__RECORD EXCERPTS__:
:::::

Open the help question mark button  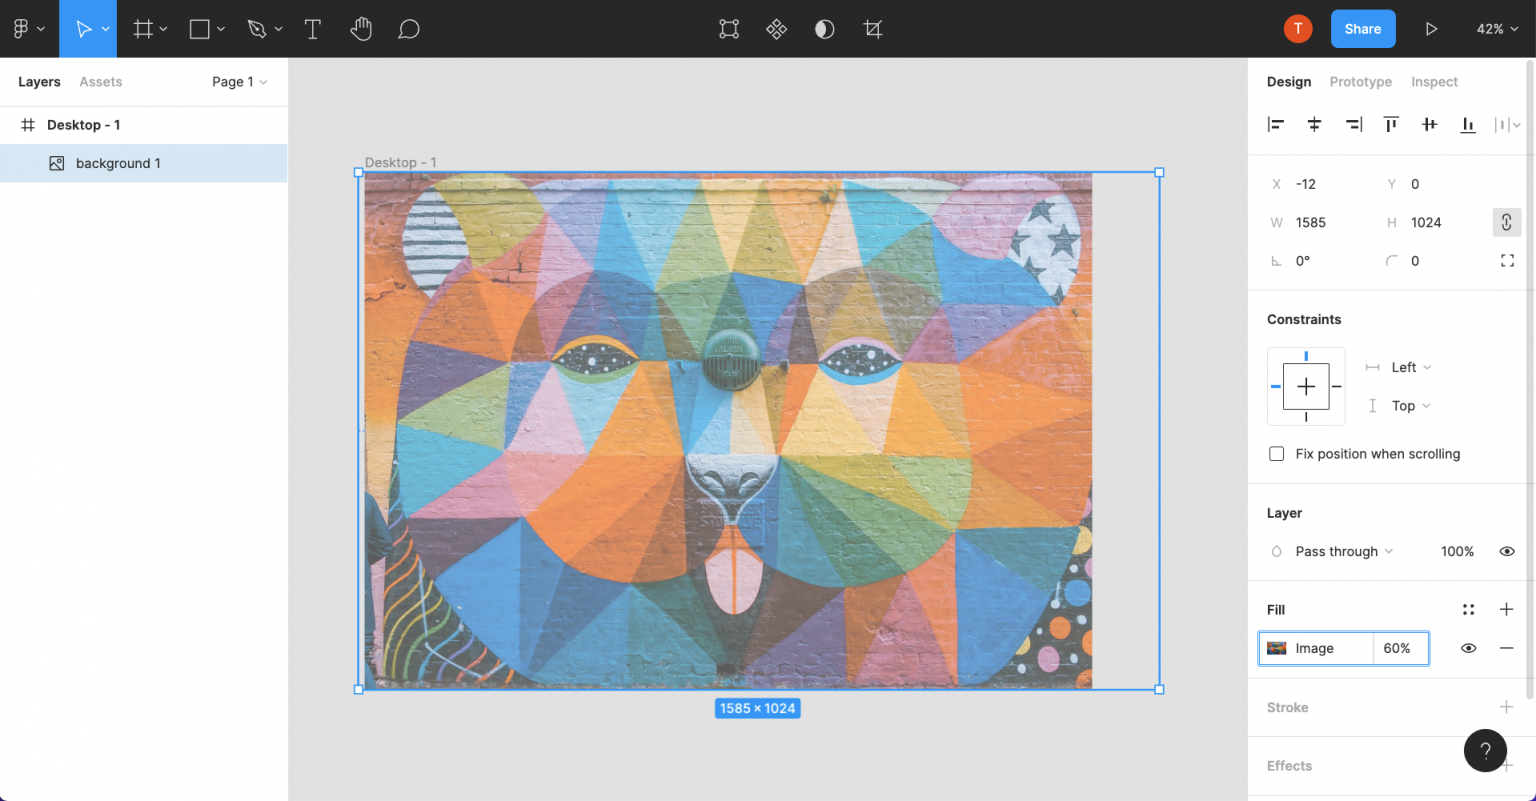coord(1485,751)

:::::

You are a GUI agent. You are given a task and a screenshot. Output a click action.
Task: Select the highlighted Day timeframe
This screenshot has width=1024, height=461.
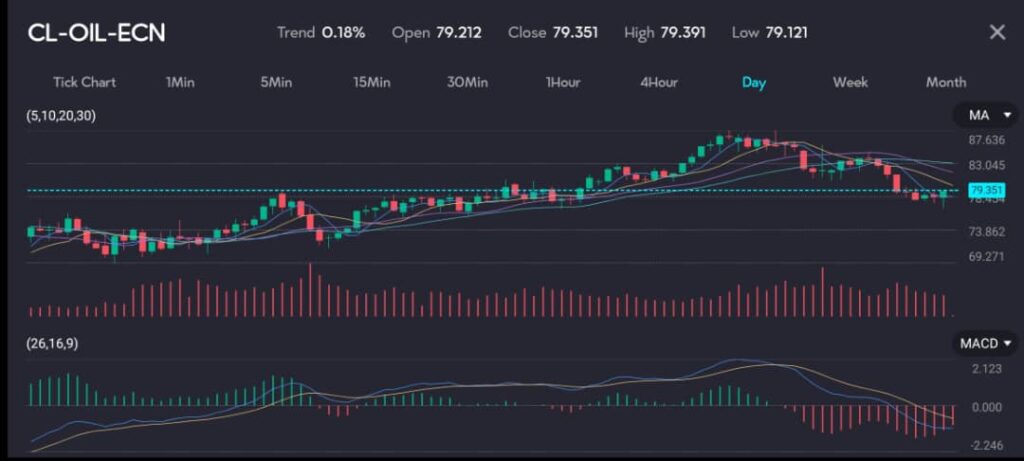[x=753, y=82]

:::::

Please recast the records from the line containing "You are a GUI" through the line containing "[x=753, y=82]" as a numbered list, skipping blank lines and leaving out the pictures.

__COMPLETE RESPONSE__:
1. You are a GUI agent. You are given a task and a screenshot. Output a click action.
2. Task: Select the highlighted Day timeframe
3. This screenshot has width=1024, height=461.
4. [x=753, y=82]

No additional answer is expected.